Data science is emerging as a critical area of research and technology to advance scientific discovery, knowledge, and decision-making through systematic computational approaches to analyzing massive data sets. The sheer volume of data increase, coupled with the highly distributed and heterogeneous nature of scientific data sets, is requiring new approaches to how the data will be ultimately managed and analyzed. This requires evaluating the scalability and distribution of complex software architectures. DAWN (Distributed Analytics, Workflows and Numeric) is a model for simulating the execution of data processing workflows on arbitrary data system architectures. DAWN was developed to provide NASA and the scientific community at large with an additional tool to prepare for the upcoming Big Data deluge in science.

The effective and timely processing of these enormous data streams will require the design of new system architectures, data reduction algorithms, and evaluation of tradeoffs between data reduction and the uncertainty of results. Yet, at present, no software tool exists that allows simulation of complex data processing workflows to determine the computational, network, and storage resources needed to prepare data for scientific analysis. DAWN was developed purposely to fill this gap.
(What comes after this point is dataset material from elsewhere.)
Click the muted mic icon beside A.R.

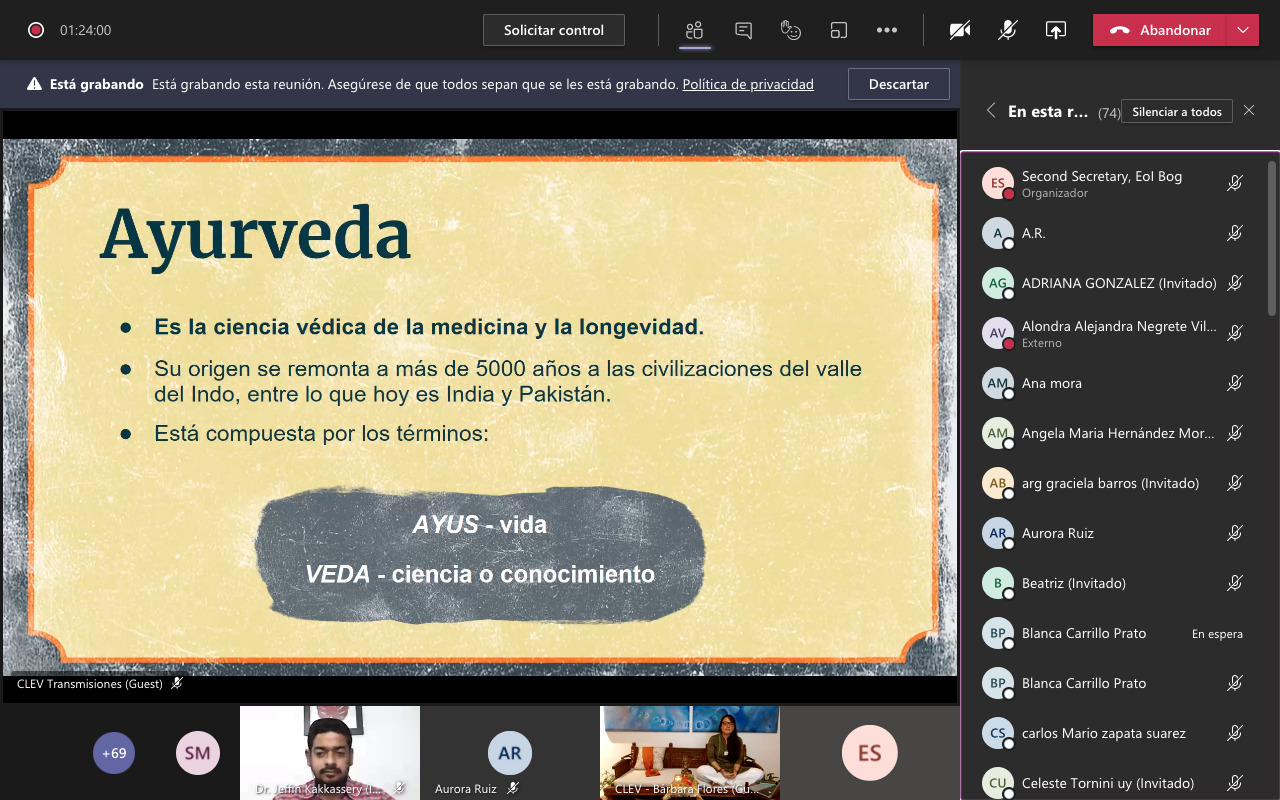(x=1235, y=233)
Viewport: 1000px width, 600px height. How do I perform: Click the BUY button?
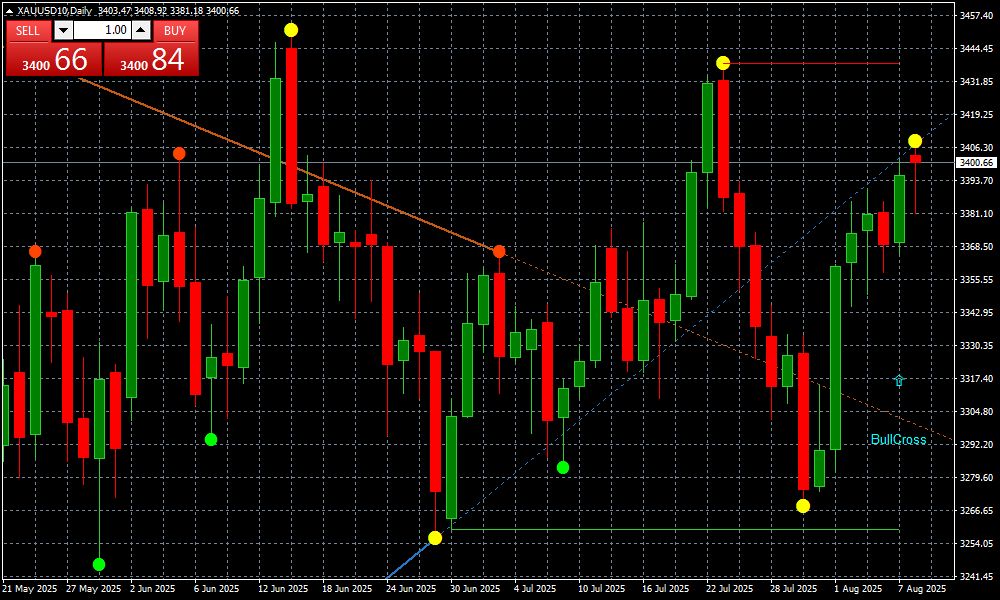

Possible applications of the software include selecting the best system architecture given a fixed set of resources (i.e. a collection of servers and the network connecting them), identifying the resources (servers and network) needed to process a given data volume/stream in a target time, and evaluating tradeoffs between processing reduced data volumes and the consequent increase in the uncertainty of results.

The DAWN modeling software is discipline agnostic. DAWN can be applied to any data processing use case; in particular, to any scientific data processing workflow. Execution of the software is fast, since DAWN simulates data processing rather than executing it. The software is designed so that users can extend the base framework to provide custom implementations for data processing, data transfer, resource management, etc.

DAWN execution is driven by use cases specified in XML format, conforming to a specific schema developed to describe system architectures, including topologies and workflows. It can be tuned using custom values for several system parameters, such as the processing power of each server, or the network speed connecting two servers. It can be run multiple times by varying the system parameters, or by random sampling of their values to simulate the variability of physical system components (such as concurrent network usage).

Because DAWN does not make any assumption on the specific algorithms and workflows that are run as part of the simulation, it can be applied to the analysis of system architecture in any scientific discipline, including processing of data collected by past, present, and future NASA remote observing instruments.

This work was done by Luca Cinquini, Daniel J. Crichton, Richard J. Doyle, Amy J. Braverman, Michael J. Turmon, Thomas Fuchs, Kyo Lee, and Ashish Mahabal of Caltech for NASA’s Jet Propulsion Laboratory.

This software is available for commercial licensing. Please contact Dan Broderick at This email address is being protected from spambots. You need JavaScript enabled to view it.. Refer to NPO-49791.



This Brief includes a Technical Support Package (TSP).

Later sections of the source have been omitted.